Perhaps the most famous of movies that were never finished, Something’s Got To Give (1962) provides the final chapter in the legend of Marilyn Monroe. Just after Monroe’s 36th birthday on June 1, 1962--a day she spent on the set filming with actors Dean Martin and Wally Cox and director George Cukor--Monroe was fired from the production. Less than three months later, Marilyn Monroe was found dead of an apparent overdose of sleeping medications.

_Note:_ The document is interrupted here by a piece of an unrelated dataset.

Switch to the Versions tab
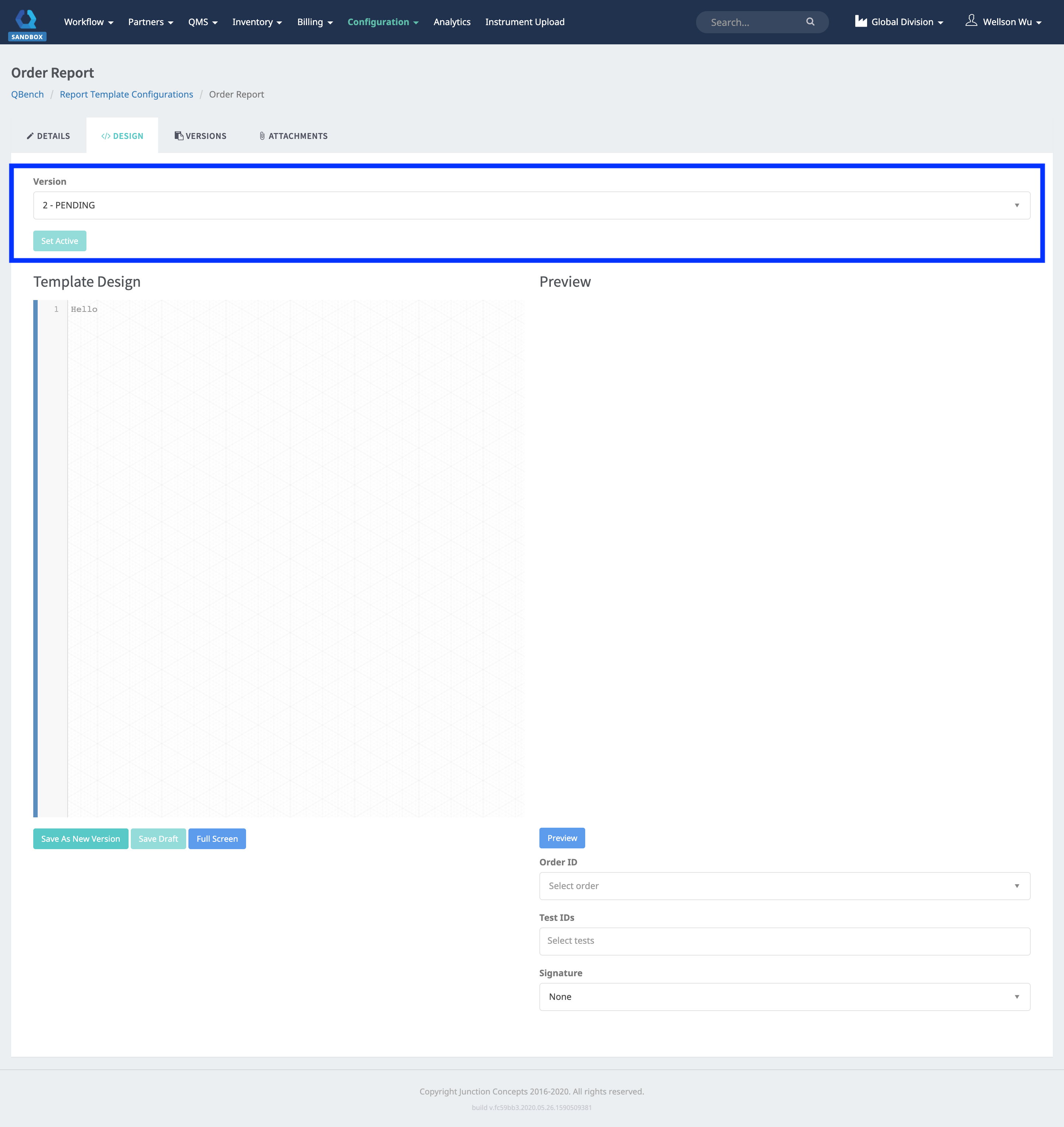This screenshot has width=1064, height=1127. point(205,136)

For years, 20th Century Fox executives told the story of how the (apparently lost) footage of the film was unusable because Monroe had been drunk or strung out on drugs, her beauty fading...photographic evidence of Monroe’s decline into oblivion. But years later, when film historians found dozens of film canisters containing the dailies of Something’s Got To Give, the celluloid told a different story. Marilyn was as beautiful as ever, and crafting a charming, original light-comedy characterization. True, Marilyn had missed many days of filming due to a viral infection, and had been as mercurial as ever on set, keeping people waiting for hours....but that had always been Marilyn.
The myth that Marilyn had been fired because her beauty and talent were wasted is simply not true. And yet her critics continued to snipe at her, even in the 2001 documentary that released the previously lost footage.

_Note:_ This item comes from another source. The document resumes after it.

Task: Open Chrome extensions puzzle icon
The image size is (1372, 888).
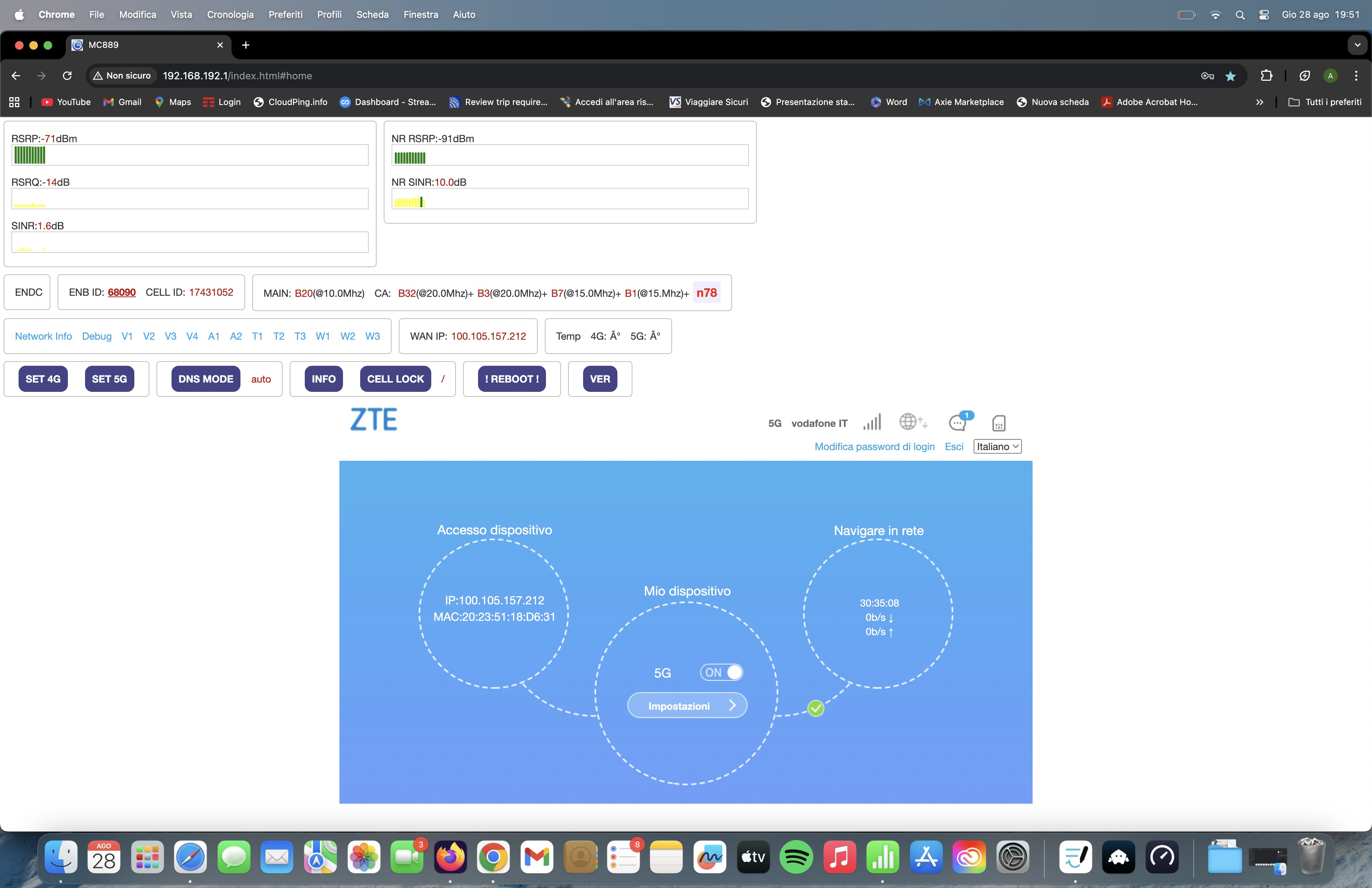Action: click(x=1267, y=75)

It’s surprising how much schadenfreude the producer, screenwriter and director displayed toward Monroe for years after the filming of Something’s Got To Give--and the surviving players still seemed determined to denigrate her contributions to film history by painting her as a hopeless drug addict and mental defective.
In 1962, the studio brass at 20th Century Fox were determined to continue to treat Monroe as an indentured servant when she was their top-grossing female superstar. Monroe’s talent, humor and vulnerability were in full working order, evidenced by the existing footage of the abandoned production. Rumors and stories that she was a such a mess she couldn’t continue don’t ring true when you see what’s left of this legendary unfinished film. Yes, she may have been hooked on pills and insecure, but she functions better than many of today’s stars, who are coddled and tolerated and pampered precisely because they continue to make money for their corporations.
Even though only a few scenes survive of Marilyn Monroe as Ellen Arden in Something’s Got To Give, I count this as one of her most witty, charming and unforgettable performances.